━━ GIVEN INFORMATION

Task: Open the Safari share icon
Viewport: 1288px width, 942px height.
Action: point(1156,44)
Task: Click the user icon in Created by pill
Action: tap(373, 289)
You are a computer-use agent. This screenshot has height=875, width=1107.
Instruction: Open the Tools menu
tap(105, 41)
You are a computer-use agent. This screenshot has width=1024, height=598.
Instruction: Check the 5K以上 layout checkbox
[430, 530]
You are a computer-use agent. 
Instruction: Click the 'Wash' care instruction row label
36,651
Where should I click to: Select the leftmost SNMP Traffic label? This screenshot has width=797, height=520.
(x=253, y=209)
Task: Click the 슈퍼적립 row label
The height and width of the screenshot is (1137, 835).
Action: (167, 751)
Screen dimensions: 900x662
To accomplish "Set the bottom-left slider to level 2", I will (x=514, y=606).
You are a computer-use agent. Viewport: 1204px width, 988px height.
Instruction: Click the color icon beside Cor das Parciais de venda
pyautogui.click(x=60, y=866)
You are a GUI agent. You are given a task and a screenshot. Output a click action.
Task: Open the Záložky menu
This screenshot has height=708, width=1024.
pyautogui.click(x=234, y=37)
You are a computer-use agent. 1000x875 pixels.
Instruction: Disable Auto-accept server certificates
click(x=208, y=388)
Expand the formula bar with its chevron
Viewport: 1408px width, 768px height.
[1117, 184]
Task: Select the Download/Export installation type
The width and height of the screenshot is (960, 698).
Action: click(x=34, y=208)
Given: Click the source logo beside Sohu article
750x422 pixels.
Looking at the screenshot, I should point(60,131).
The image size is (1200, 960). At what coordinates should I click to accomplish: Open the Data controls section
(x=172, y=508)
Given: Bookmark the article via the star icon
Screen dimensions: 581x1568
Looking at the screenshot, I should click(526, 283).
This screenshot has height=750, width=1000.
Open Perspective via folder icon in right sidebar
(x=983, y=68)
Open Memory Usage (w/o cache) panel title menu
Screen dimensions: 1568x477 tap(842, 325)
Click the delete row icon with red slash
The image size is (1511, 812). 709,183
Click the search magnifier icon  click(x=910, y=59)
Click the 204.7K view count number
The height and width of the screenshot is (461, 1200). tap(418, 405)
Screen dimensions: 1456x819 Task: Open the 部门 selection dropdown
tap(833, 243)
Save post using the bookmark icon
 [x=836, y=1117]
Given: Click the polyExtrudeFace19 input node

━━━━

**PROBLEM REQUIREMENTS:** Copy every line of the data where "article" is found.

**THE COMPLETED TASK:**
Given: Click the source logo beside Sohu article
Given: Bookmark the article via the star icon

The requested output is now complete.